Pixel coordinate grounding data:
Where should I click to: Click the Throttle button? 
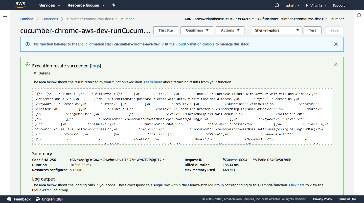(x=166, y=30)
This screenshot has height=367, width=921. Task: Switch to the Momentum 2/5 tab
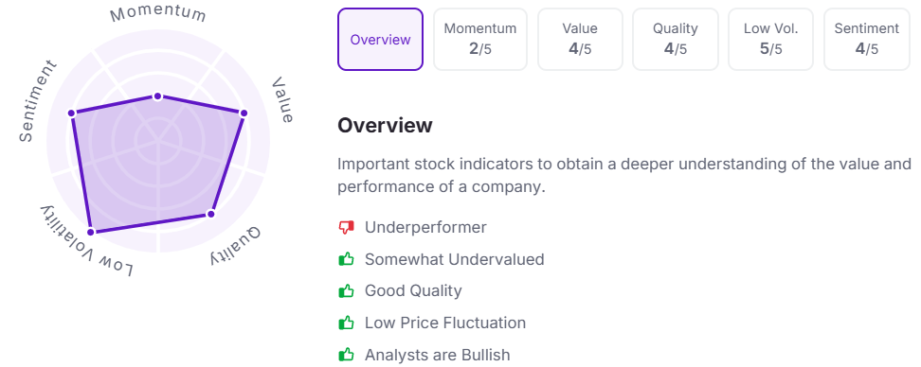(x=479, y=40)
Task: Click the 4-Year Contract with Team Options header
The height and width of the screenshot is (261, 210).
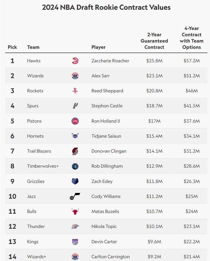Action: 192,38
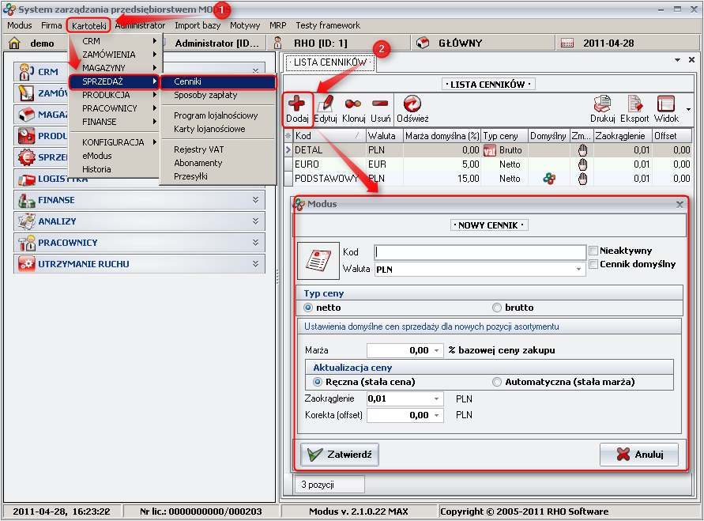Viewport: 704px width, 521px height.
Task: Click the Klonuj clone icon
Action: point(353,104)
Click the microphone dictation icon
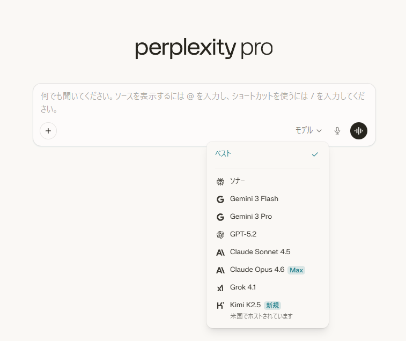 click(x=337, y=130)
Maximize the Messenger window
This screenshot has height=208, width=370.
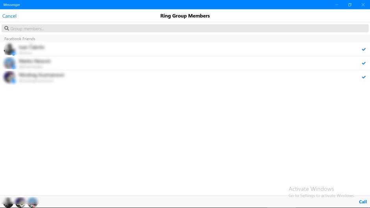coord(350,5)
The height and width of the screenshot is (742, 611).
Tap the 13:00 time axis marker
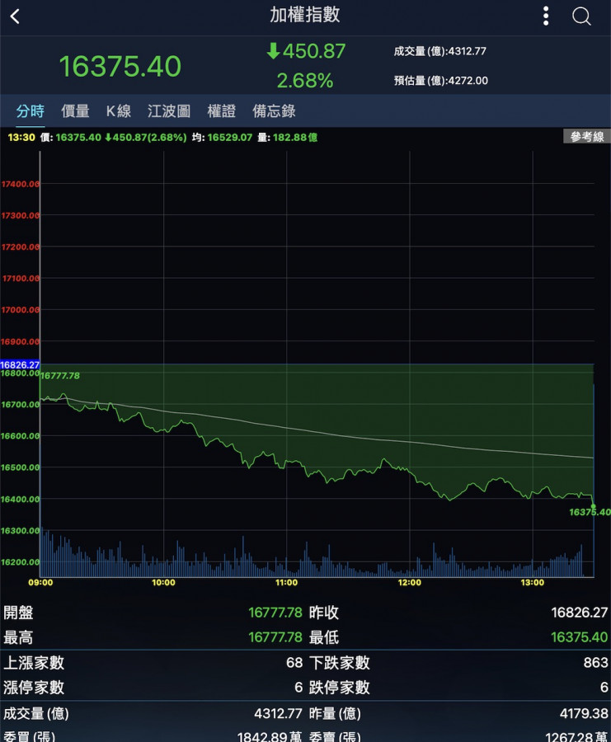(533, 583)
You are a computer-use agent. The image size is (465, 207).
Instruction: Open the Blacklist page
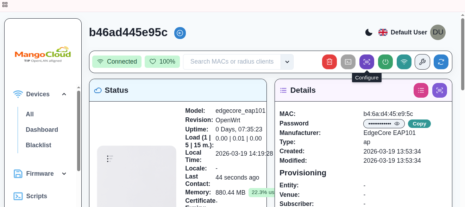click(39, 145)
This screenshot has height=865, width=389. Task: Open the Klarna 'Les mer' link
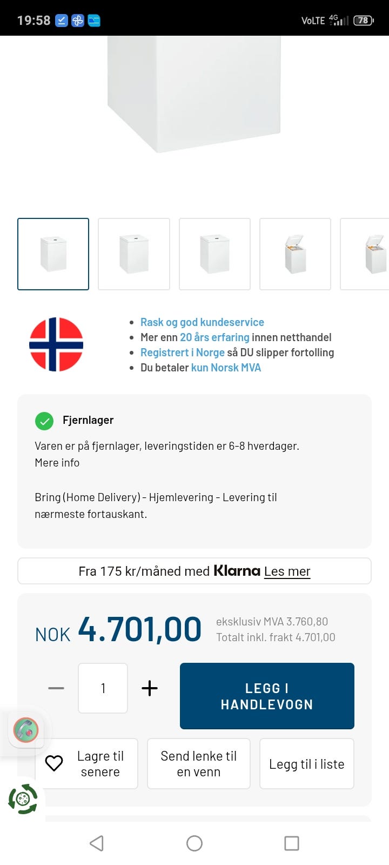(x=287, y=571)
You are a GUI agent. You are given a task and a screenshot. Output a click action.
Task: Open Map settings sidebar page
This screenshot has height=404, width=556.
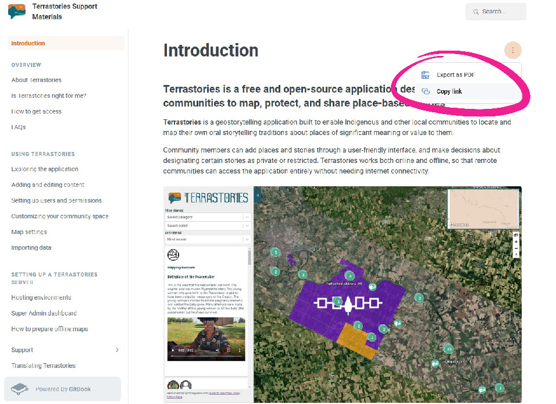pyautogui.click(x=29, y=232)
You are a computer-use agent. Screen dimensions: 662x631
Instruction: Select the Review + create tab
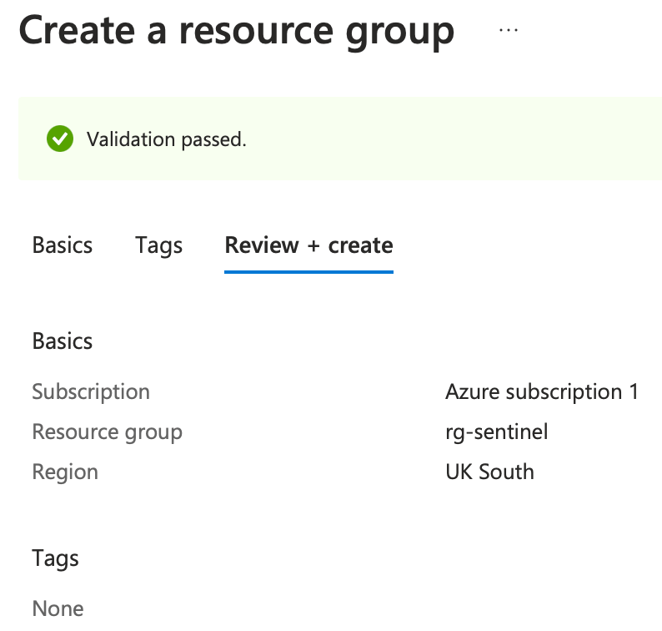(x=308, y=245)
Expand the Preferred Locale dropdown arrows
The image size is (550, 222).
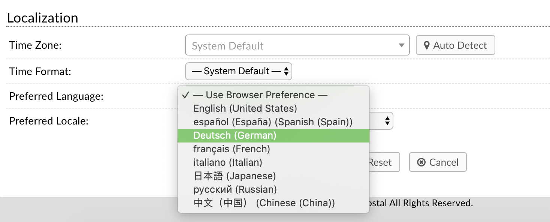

==

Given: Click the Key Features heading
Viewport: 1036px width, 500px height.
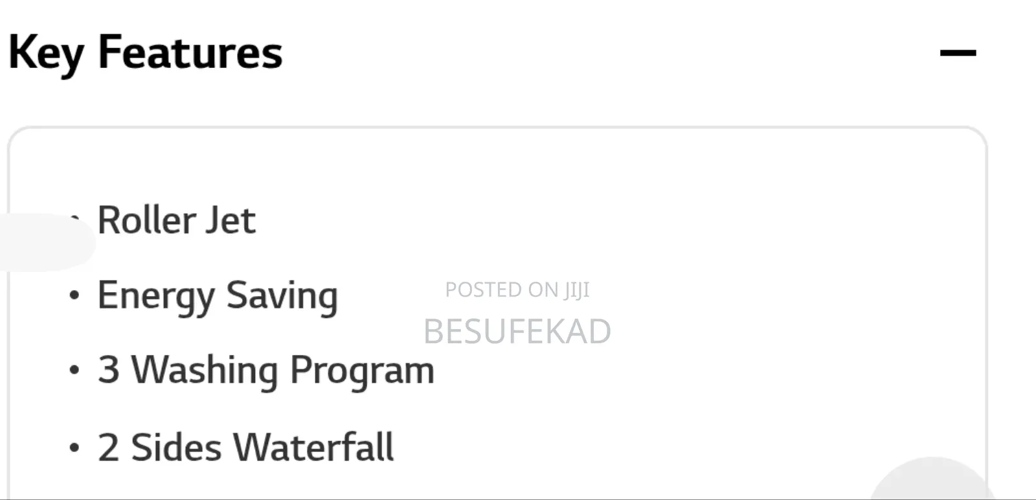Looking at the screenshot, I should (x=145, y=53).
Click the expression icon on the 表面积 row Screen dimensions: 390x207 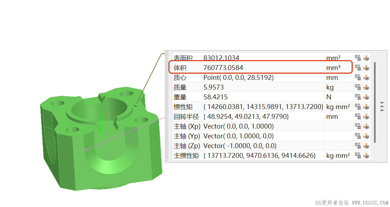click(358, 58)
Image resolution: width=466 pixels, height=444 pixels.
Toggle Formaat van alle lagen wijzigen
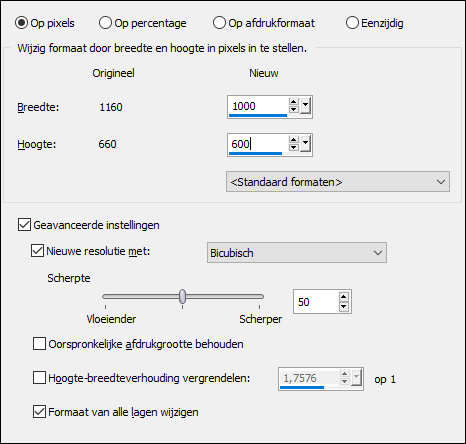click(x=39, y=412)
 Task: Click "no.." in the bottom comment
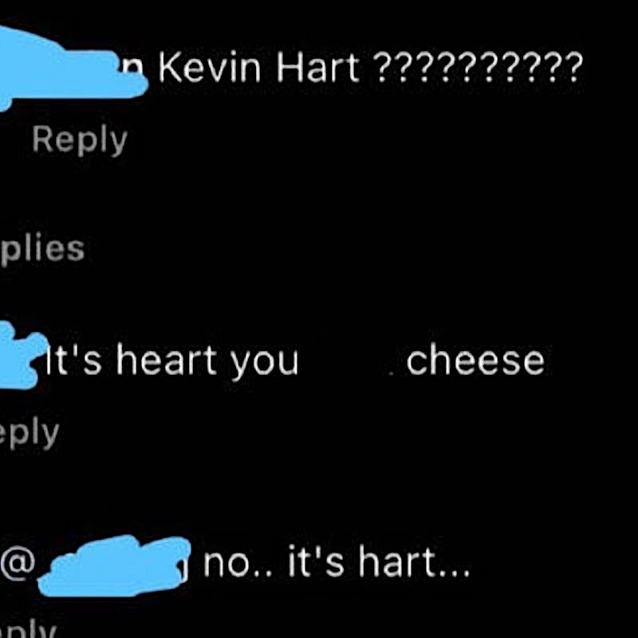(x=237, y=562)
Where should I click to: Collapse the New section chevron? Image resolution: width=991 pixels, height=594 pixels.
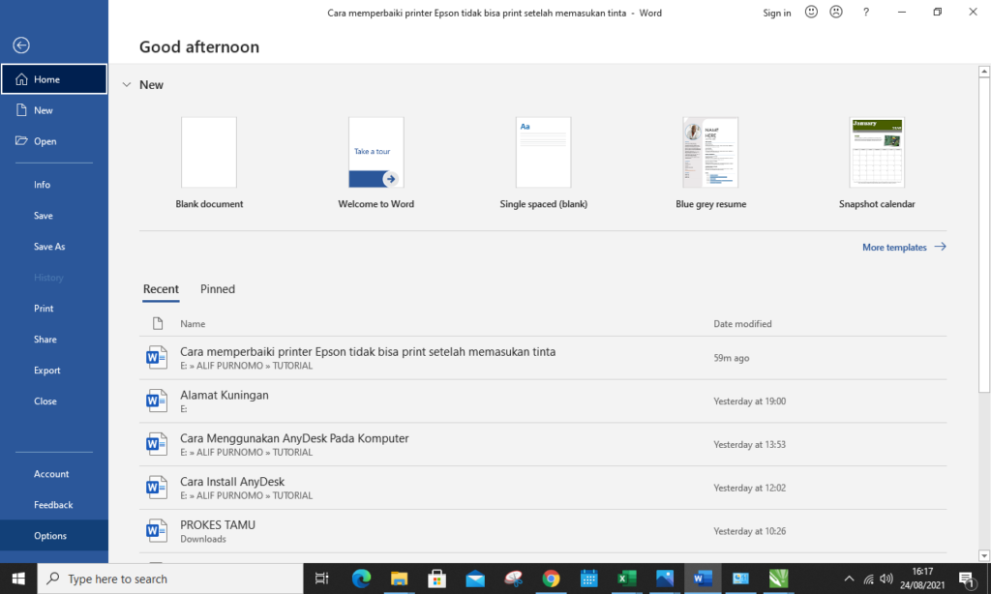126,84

* * *

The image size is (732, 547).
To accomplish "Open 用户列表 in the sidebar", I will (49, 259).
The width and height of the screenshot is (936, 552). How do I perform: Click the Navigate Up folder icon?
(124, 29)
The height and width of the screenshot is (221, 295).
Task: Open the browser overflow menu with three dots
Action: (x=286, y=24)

WORK INSTRUCTIONS
Copy each line of the entries in which the string "sidebar" is found.

RESPONSE AREA
Task: Open Map settings sidebar page
To accomplish "Open 用户列表 in the sidebar", I will (49, 259).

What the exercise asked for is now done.